As police dispersed the crowds with tear gas and water cannon, Washington's national security advisor Robert O'Brien warned the new law could cost the city its preferential US trading status.
But China's foreign ministry said Beijing would react to any sanctions from Washington.
"If the US insists on hurting China's interests, China will have to take every necessary measure to counter and oppose this," foreign ministry spokesman Zhao Lijian told reporters on Monday.
Hong Kong has become the latest flashpoint in soaring tensions between the world's two superpowers which China has likened to "the brink of a new Cold War".
The refusal to grant Hong Kongers democracy has sparked rare bipartisan support in an otherwise bitterly divided Washington during the Trump administration.
Beijing portrays the city's protests as a foreign-backed plot to destabilise the motherland and says other nations have no right to interfere in how the international business hub is run.
Mainland agents?
Protesters, who have hit the streets in their millions, say they are motivated by years of Beijing chipping away at the city's freedoms since it was handed back to China by Britain in 1997.
Hong Kong enjoys liberties unseen on the mainland, as well as its own legal system and trade status.
Campaigners view the security law proposal as the most brazen move yet by Beijing to end free speech and the city's ability to make its own laws.
Of particular concern is a provision allowing Chinese security agents to operate in Hong Kong, with fears it could spark a crackdown on those voicing dissent against China's communist rulers.
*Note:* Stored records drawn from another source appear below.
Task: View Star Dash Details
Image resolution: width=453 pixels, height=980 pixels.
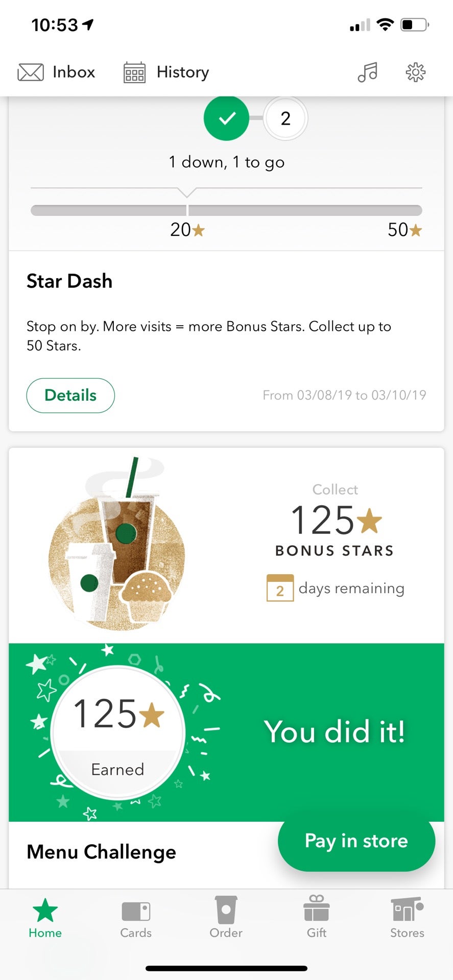Action: tap(70, 395)
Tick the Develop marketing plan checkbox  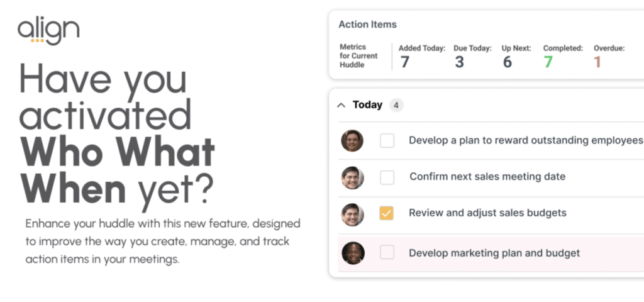387,253
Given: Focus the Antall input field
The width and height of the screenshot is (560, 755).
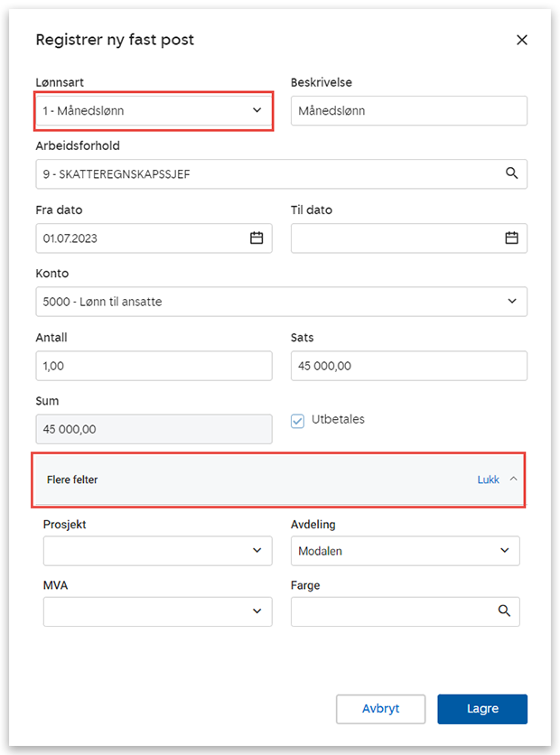Looking at the screenshot, I should tap(154, 366).
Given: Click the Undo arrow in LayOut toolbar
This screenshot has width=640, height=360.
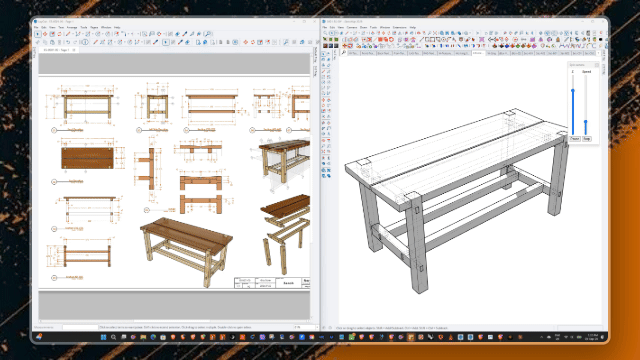Looking at the screenshot, I should click(x=68, y=42).
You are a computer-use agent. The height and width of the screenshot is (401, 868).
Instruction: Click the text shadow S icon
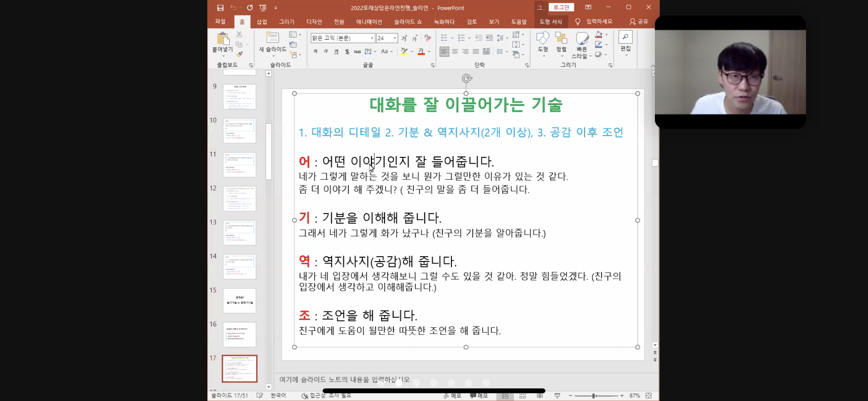(347, 51)
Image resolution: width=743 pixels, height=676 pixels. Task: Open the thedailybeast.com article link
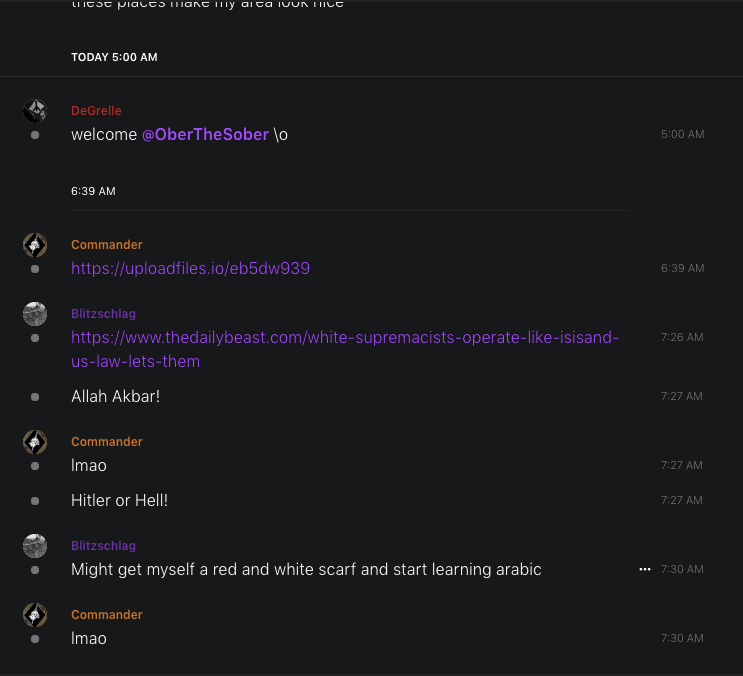point(345,338)
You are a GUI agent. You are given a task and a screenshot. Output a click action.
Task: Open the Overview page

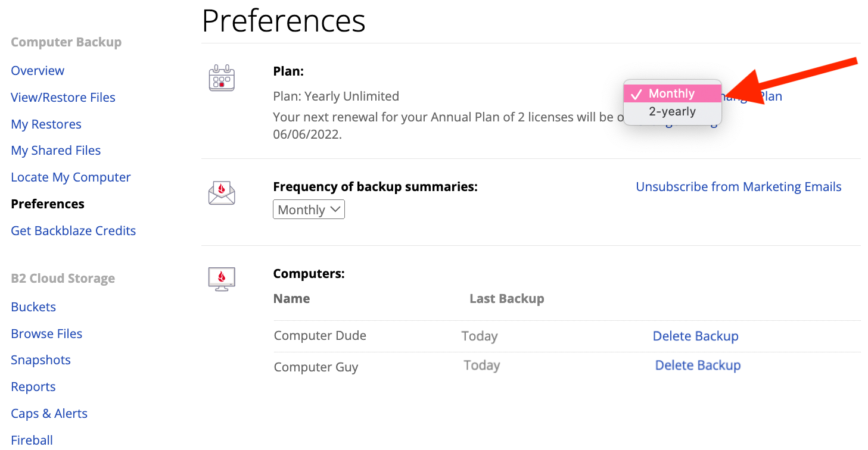coord(38,71)
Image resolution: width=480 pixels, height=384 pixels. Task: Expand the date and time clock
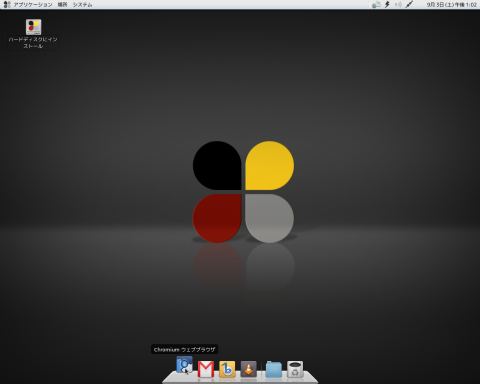452,5
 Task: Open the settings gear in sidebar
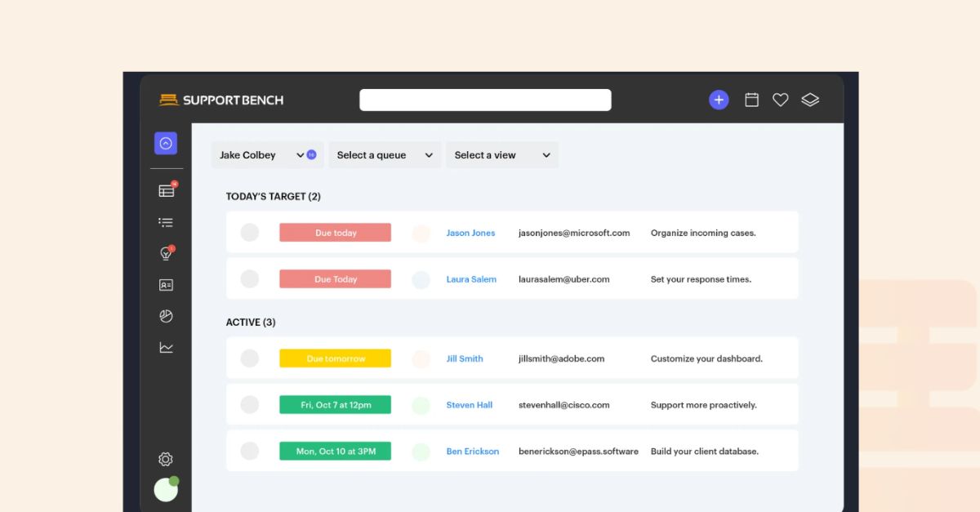click(x=166, y=459)

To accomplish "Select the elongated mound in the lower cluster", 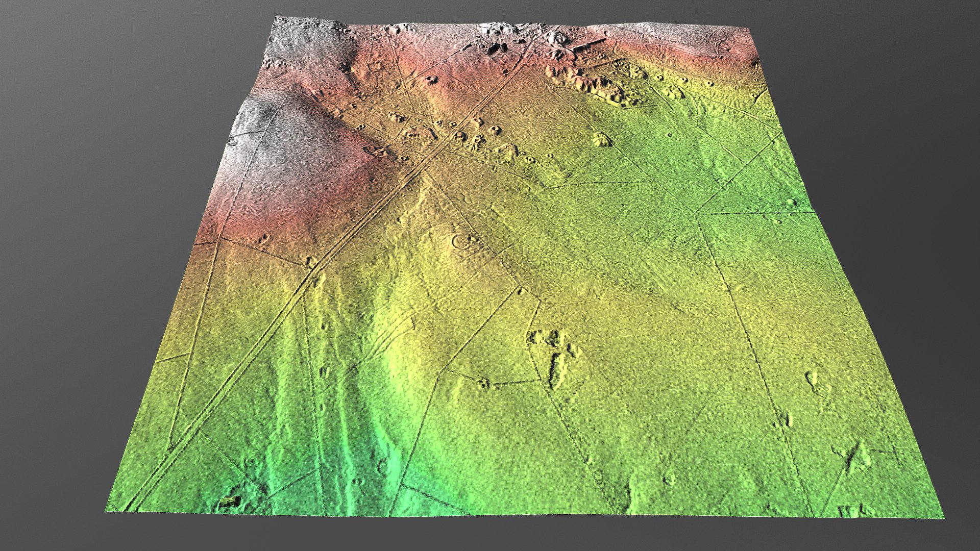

On the mainland, subversion laws are routinely wielded against critics.
The proposed law, which China's rubber-stamp legislature is expected to act on quickly, will also bypass Hong Kong's own legislature.
The city's influential Bar Association on Monday described the proposed motion as "worrying and problematic" -- and warned it may even breach the territory's mini-constitution.
The proposal has spooked investors with Hong Kong's stock exchange suffering its largest drop in five years on Friday. On Monday it had yet to recover, closing just 0.10 percent up.
'Restore social order'
Hong Kong's unpopular pro-Beijing government has welcomed the law.
"Terrorism is growing in the city and activities which harm national security, such as 'Hong Kong independence', become more rampant," security minister John Lee said in a statement welcoming the planned legislation.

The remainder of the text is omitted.